Quando eu e a Ana Rute começámos a namorar em 1999 tínhamos 22 anos. Com 22 anos eu precisava de me sentir ainda mais diferente do que hoje. Uma dessas diferenças era, por exemplo, desprezar o dia dos namorados. Para ser sincero, acho que em 2024 ainda desprezo um pouco o dia dos namorados. Mas uma coisa mudou, na sede que na juventude tinha de ser diferente de maioria: hoje testo desprezar o desprezo que antes tinha pelo dia dos namorados. Testo eu e testa a Rute.

Como é que hoje testamos desprezar o desprezo que antes tínhamos pelo dia dos namorados? Por exemplo, oferecendo-nos pequenos presentes. E tem uma certa graça porque, se antes não ligar ao dia dos namorados era fazer pouco da maioria, hoje ligar um pouco é fazer pouco de nós próprios. De cada vez que trocamos pequenos presentes no dia dos namorados eu e a Rute rimo-nos da figura que estamos a fazer, numa mistura de escárnio e embaraço—é único, de facto.

Que tipo de prendas trocamos? Nada de especial mas especial ao mesmo tempo. Este ano a Rute ofereceu-me a poesia completa do Daniel Faria, dizendo enquanto me passava a prenda para as mãos: “comprei-te porque queria para mim” (como o Homer Simpson que oferecia a bola de bowling que desejava para si à Marge). Eu tenho oferecido flores que compro no Pingo Doce, tirando o invólucro antes, claro. É este o tipo de casal que somos.
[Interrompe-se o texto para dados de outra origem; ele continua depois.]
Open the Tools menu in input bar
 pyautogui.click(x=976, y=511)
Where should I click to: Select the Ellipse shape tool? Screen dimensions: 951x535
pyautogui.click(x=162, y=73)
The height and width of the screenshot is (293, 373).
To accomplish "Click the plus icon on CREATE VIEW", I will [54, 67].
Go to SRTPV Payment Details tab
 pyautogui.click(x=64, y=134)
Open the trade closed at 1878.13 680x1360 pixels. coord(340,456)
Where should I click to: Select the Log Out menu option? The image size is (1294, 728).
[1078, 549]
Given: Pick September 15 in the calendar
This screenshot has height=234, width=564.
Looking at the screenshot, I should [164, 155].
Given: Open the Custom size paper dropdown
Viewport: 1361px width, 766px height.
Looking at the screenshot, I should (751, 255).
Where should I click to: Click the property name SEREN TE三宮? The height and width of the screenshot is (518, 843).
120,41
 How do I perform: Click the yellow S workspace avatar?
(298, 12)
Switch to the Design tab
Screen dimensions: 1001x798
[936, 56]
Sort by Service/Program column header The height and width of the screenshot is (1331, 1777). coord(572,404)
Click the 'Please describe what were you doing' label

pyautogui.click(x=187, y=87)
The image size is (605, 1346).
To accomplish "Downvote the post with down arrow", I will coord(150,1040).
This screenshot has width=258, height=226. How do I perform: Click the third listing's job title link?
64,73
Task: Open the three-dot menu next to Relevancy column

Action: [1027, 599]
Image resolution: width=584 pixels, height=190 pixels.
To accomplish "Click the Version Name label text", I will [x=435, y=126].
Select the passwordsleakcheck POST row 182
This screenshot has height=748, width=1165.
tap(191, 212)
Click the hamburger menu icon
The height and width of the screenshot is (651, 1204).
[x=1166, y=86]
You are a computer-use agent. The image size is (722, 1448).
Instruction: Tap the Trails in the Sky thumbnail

Como se pode calcular, não vou resistir à tentação de moralizar um pouco a partir das rotinas toscamente românticas dos Cavacos. Proponho que o melhor do casamento também é essa desistência de comemorar a sua qualidade. Como assim? Um dos problemas do dia dos namorados é a sua pressa em emborcar o suco do seu fruto. Ainda a videira mal se aguenta e já andamos bêbados aos zigue-zagues, em discursos espirituosos acerca da bela colheita que nos calhou em sorte.

Acho que só comecei a namorar com a Rute de há uns anos para cá. A sério. E ainda ando a aprender a ser um namorado decente. Confesso que nos dois anos e meio que namorámos eu era um tipinho que nunca recomendaria a nenhuma das minhas filhas (tive sogros generosos e optimistas). No entanto, estava cheio de certezas acerca do que me distinguia da maioria, passando paradoxalmente por um namoro que se destacava por não comemorar o dia dos namorados.

Não leiam mal esta pobre crónica e não fiquem todos cheio de vontade de namorar. Nem fiquem com vontade de serem iguais ou diferentes. Só queria contar-vos como foi este ano o meu dia dos namorados com a Rute, agora que nos envergonhamos um pouco menos dele.